Project owner Brookfield Smoky Mountain Hydropower LLC (BSMH) is drawing down Chilhowee Reservoir, part of the 44-MW Chilhowee hydroelectric facility, to investigate seepage at the Chilhowee Dam on the Little Tennessee River in Blount and Monroe counties, Tenn.
Chilhowee hydroelectric facility was originally built and operated by Tapoco, a division of ALCOA, to generate hydroelectric power for the aluminum plant in Blount County. Brookfield Renewable Energy Partners purchased Tapoco’s four dams in 2012 and renamed the operation Smoky Mountain Hydropower.
According to dam safety officials, they can see seepage getting out of the dam but are not sure where it is entering the dam wall. The drawdown will allow dam safety personnel to inspect and test the structure.
To date, BSMH has drained 20 ft of water from the reservoir, half of their planned 40-foot drawdown scheduled for completion by the end of October.
Construction on Chilhowee Dam began in 1955 and it opened in 1957. It is an 85-foot-high by 1,500-foot-long clay core dam that has two-rockfill embankments. The entire facility also includes a powerhouse and intake, a concrete gated spillway and two concrete non-overflow sections.
During 2008, four years prior to being purchased by Brookfield, dam safety personnel repaired a sinkhole in the clay core on the upstream slope of Chilhowee Dam’s left embankment section.
According to the Federal Energy Regulatory Commission (FERC), “The underlying causes associated with the development of the sinkhole at Chilhowee Dam [in 2008] stemmed from issues related to the original construction, which became evident during the careful excavation of the embankment.
“Inadequate foundation preparation and missing downstream fine filter material allowed the slow process of migration of the clay core material in the downstream direction, opening a seepage path through the core. The steep and overhanging rock face at the abutment caused additional problems for the clay core, as settling clay caused a crack in the clay core following the rock face.
“A small section of fine filter was not placed at the rock contact during original construction, allowing downstream medium filter to be against the downstream clay contact.”
On Sept. 8, BSMH began drawing down Chilhowee Reservoir at a rate of 1 foot per day to repair a different portion of the facility.
According to Andy Davis, community relations manager for Brookfield North America, “We are currently drawing down the reservoir to investigate seepage, a normal occurrence, on a different portion of the dam, which may or may not be related to construction, previous repairs or operations.
“As responsible, long-term, owners and operators of numerous hydro facilities, we feel a responsibility to investigate all activities such as this. We have worked, and continue to work closely with our partners at the FERC and our independent Board of Consultants on this issue.”
David Schreck, dam safety engineer for Brookfield Renewable Energy Partners in published reports said, “Seepage is common and occurs in most dams to some degree, but finding the source can require a lot of work.”

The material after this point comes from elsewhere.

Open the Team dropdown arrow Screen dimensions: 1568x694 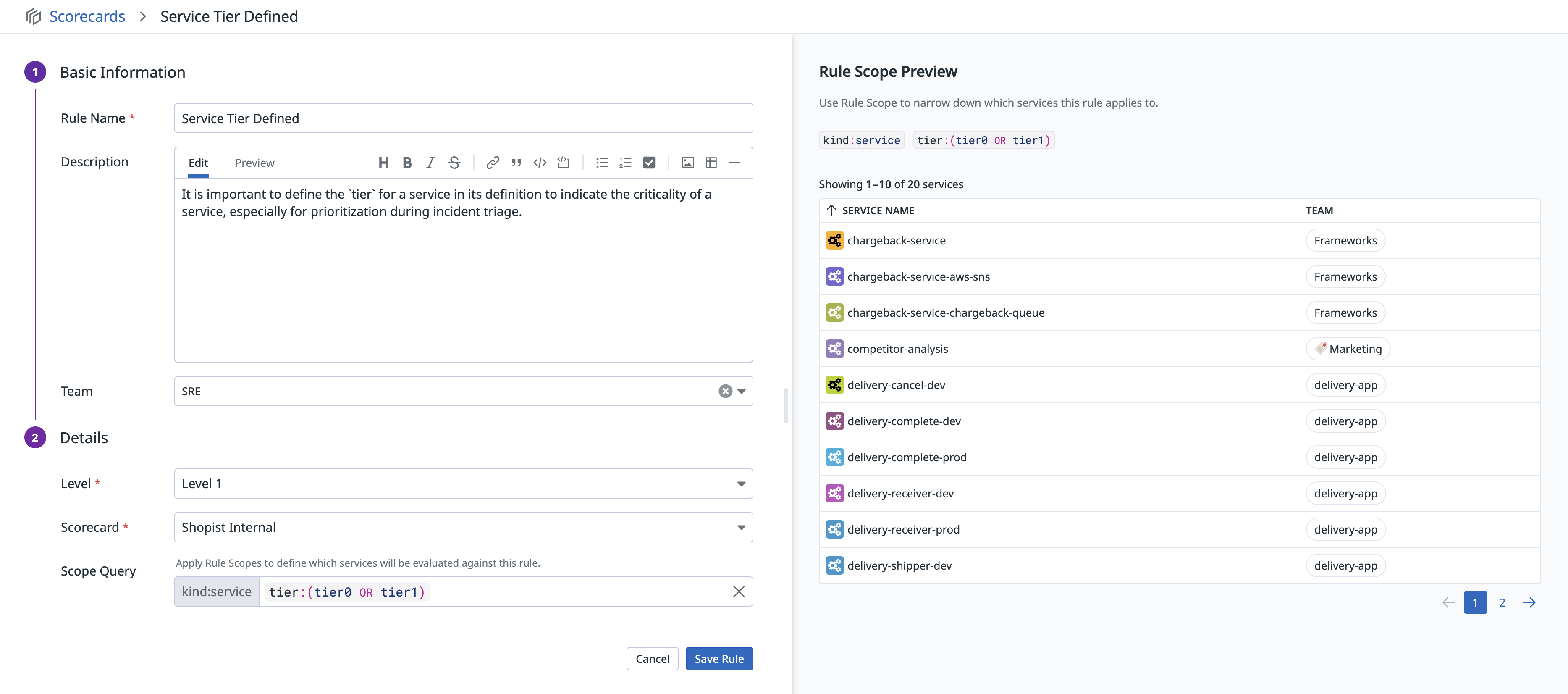pyautogui.click(x=742, y=392)
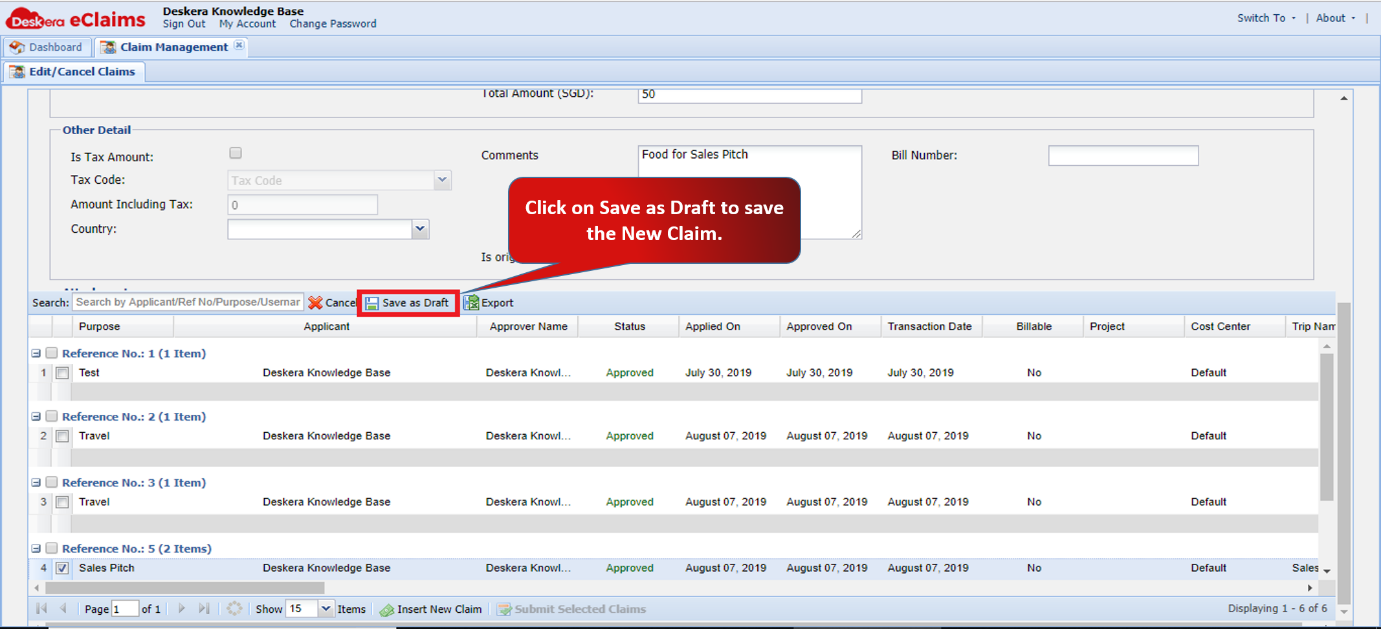This screenshot has height=629, width=1381.
Task: Refresh the claims grid with reload icon
Action: tap(234, 609)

According to Schreck, the source of the seepage may be something minor that the facility will continue to monitor or it may be something that requires a significant amount of work to remediate.
BSMH and FERC continue to work with resource agency representatives including the U.S. Fish and Wildlife Service, Tennessee Wildlife Resource Agency and the Tennessee State Historical Preservation Office to ensure all environmental, historical and public safety concerns are mitigated.
Along with Chilhowee hydroelectric project, Brookfield also operates the 140-MW Calderwood and 140-MW Cheoah hydropower facilities upstream from Chilhowee Dam. The 45-MW Santeetlah hydroelectric facility located on the Cheoah River in Graham and Swain counties, N.C. was also obtained as part of the Tapoco purchase.